## Problem to solve
From the listing below, select every line where the word "agent" appears.

---- Records for the exercise

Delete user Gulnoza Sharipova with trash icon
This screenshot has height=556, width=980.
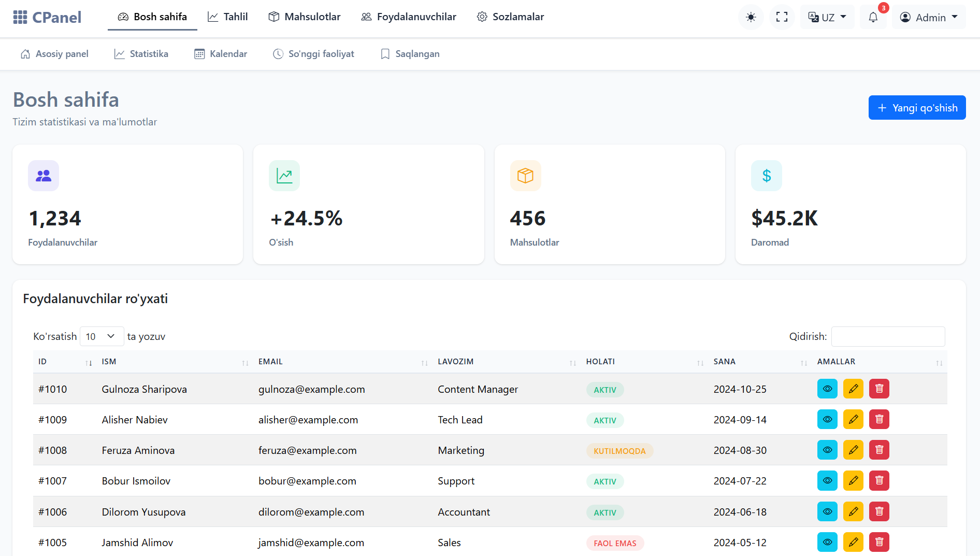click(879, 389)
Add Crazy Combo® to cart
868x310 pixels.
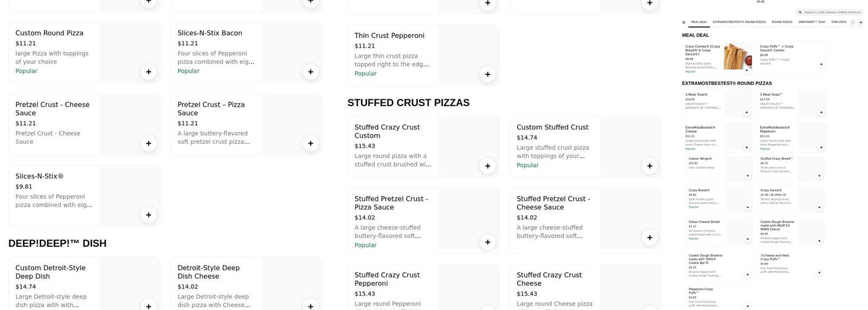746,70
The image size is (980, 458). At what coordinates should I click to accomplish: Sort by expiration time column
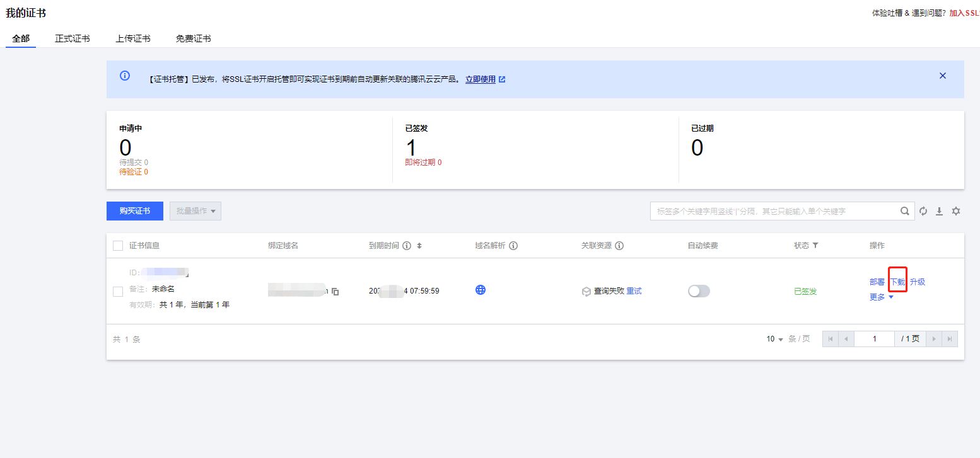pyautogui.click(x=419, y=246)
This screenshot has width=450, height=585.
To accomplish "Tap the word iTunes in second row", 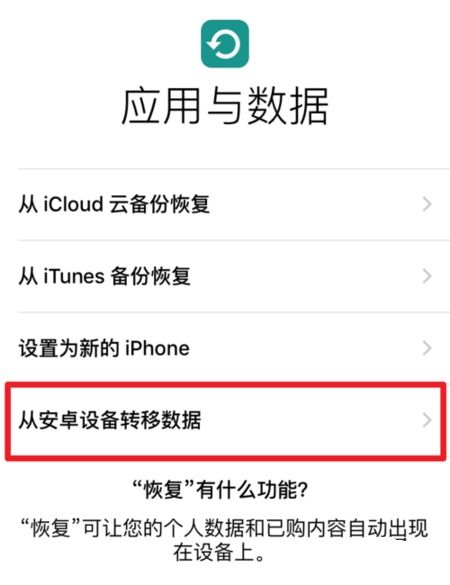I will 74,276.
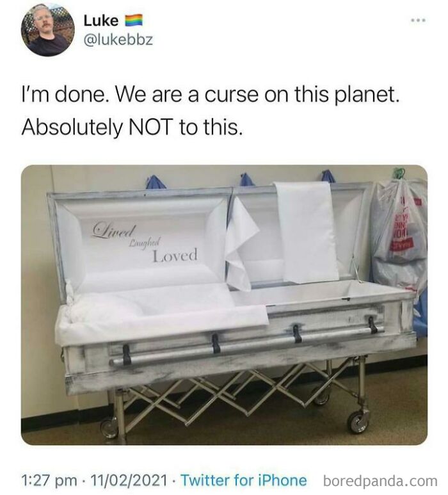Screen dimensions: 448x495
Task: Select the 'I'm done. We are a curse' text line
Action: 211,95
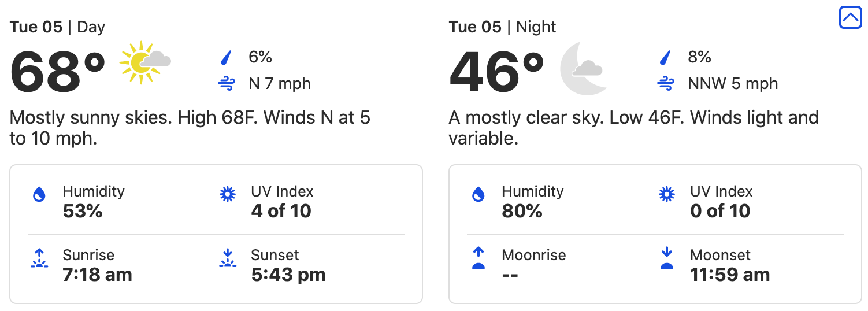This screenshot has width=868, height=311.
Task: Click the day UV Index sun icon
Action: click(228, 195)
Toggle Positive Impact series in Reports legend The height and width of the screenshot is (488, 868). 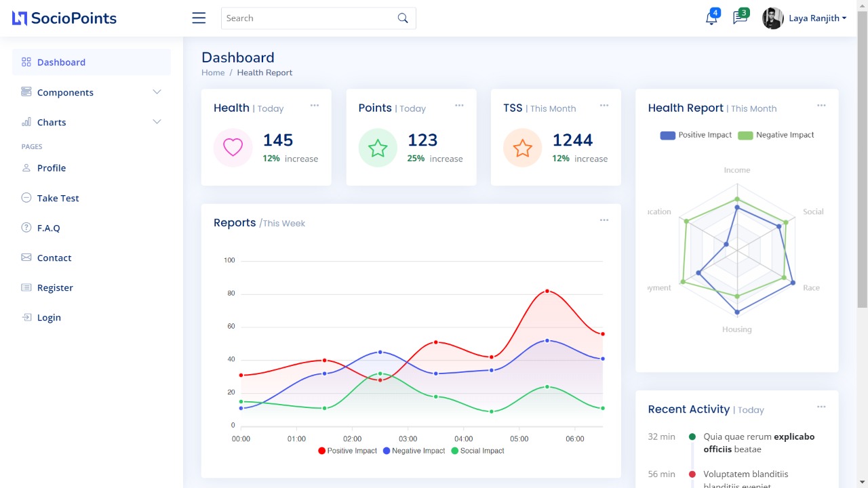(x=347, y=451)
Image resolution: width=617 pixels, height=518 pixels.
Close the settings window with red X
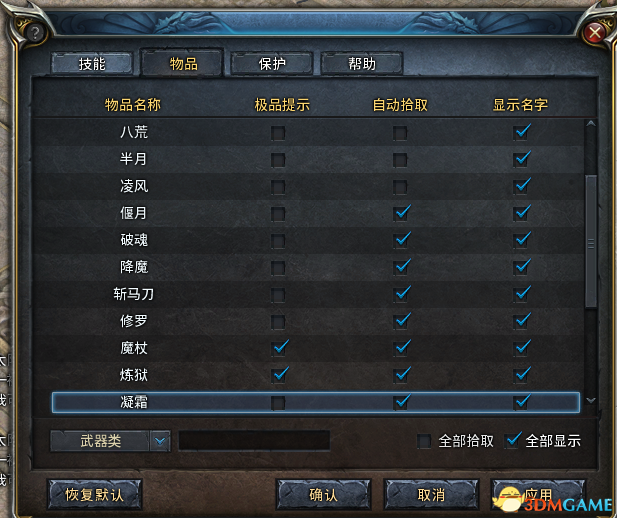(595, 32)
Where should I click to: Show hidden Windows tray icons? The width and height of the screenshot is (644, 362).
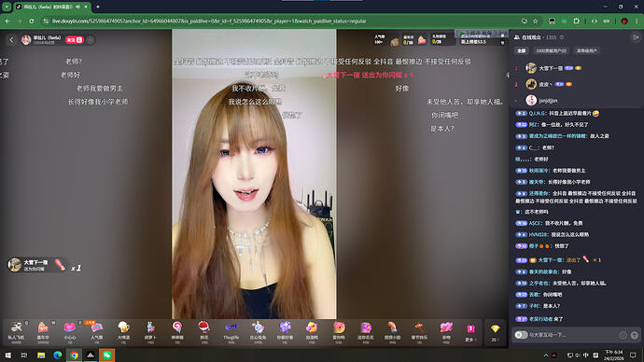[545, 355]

--------
---- Records for the exercise

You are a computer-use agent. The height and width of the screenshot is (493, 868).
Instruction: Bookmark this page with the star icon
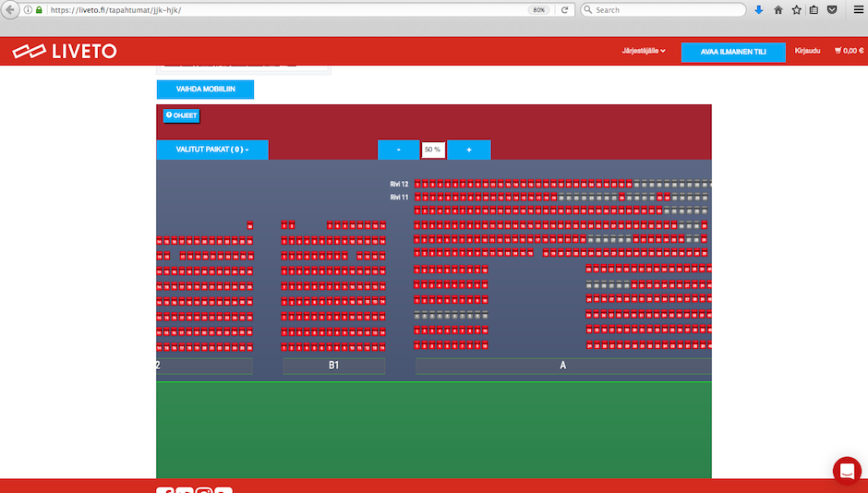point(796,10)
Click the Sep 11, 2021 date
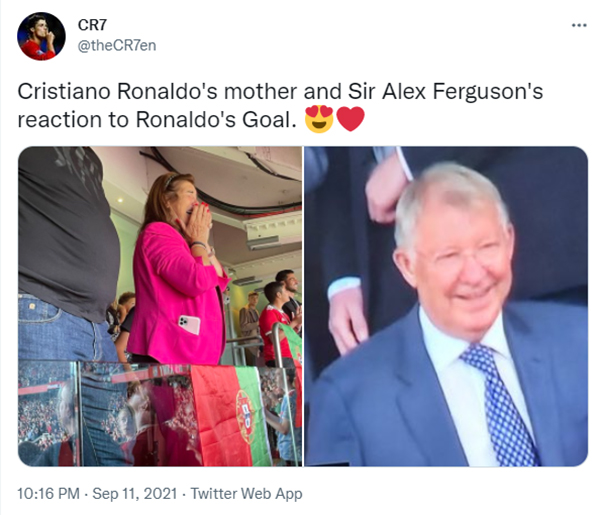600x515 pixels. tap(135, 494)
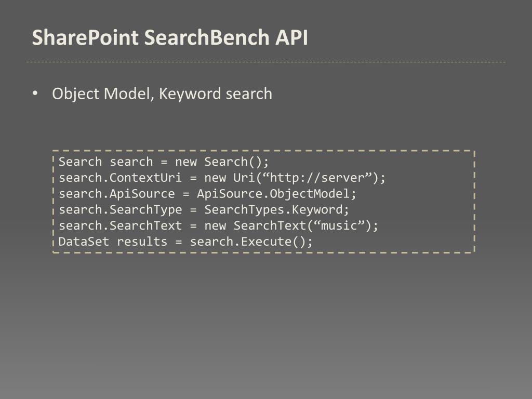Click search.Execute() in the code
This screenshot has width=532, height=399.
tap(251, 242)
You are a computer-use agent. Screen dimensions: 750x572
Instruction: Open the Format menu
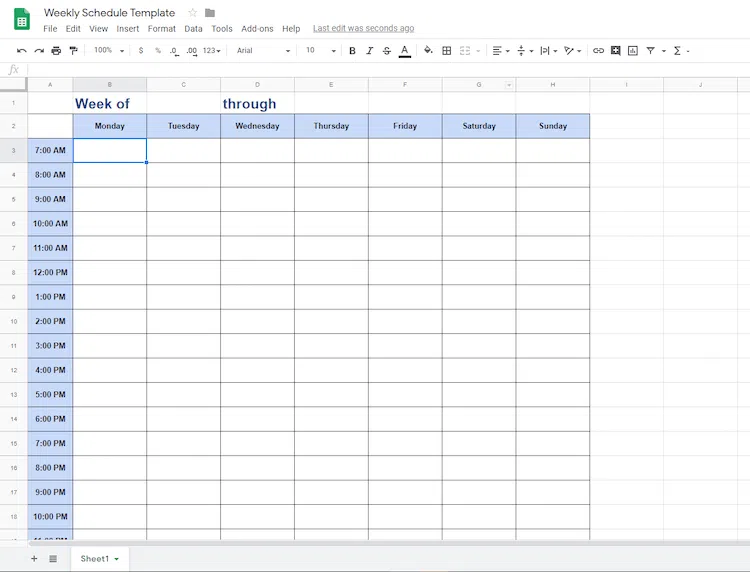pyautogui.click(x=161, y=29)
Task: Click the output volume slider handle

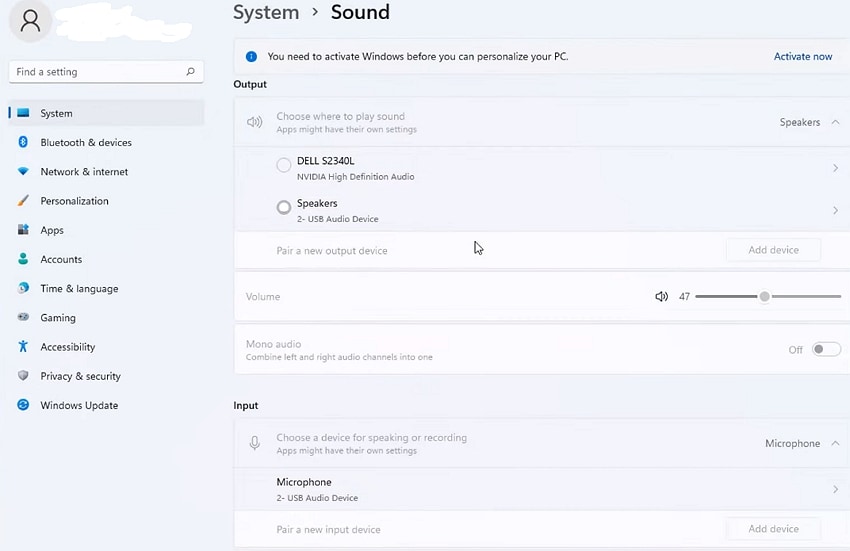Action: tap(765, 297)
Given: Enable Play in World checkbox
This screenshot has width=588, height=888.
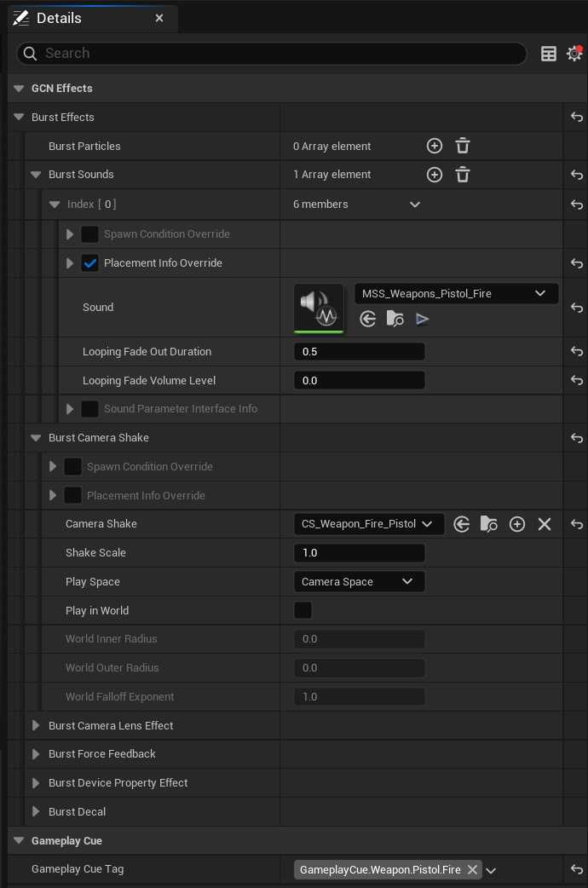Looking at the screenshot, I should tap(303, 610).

--------
---- Records for the exercise

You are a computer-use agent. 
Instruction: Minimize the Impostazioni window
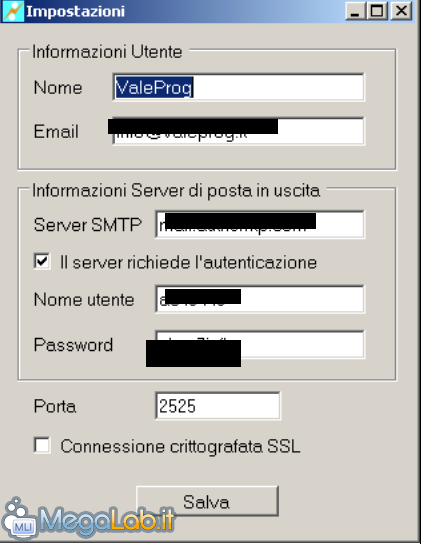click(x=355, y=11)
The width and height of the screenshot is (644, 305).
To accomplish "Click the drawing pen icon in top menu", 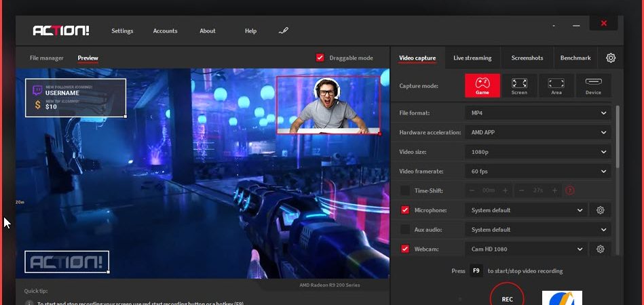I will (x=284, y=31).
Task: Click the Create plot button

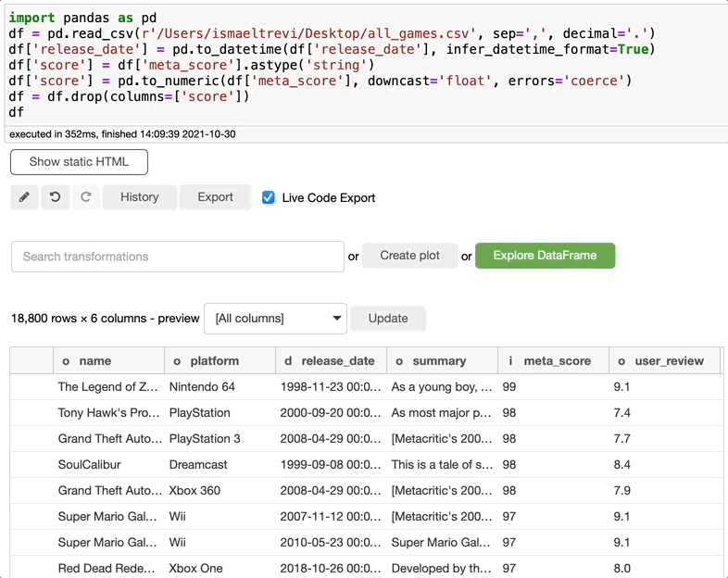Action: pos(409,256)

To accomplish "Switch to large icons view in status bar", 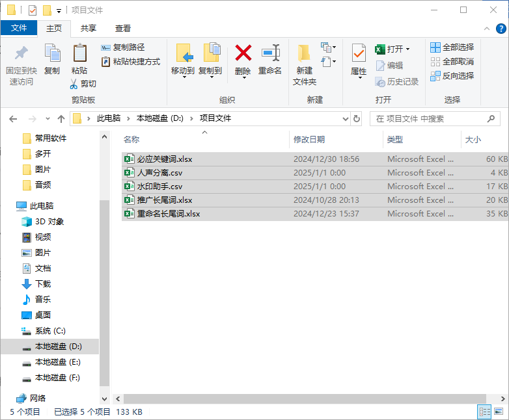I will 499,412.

--------

## Result
You are a computer-use agent. The height and width of the screenshot is (493, 868).
You are a computer-use agent. Screen dimensions: 750x572
You are a computer-use agent. 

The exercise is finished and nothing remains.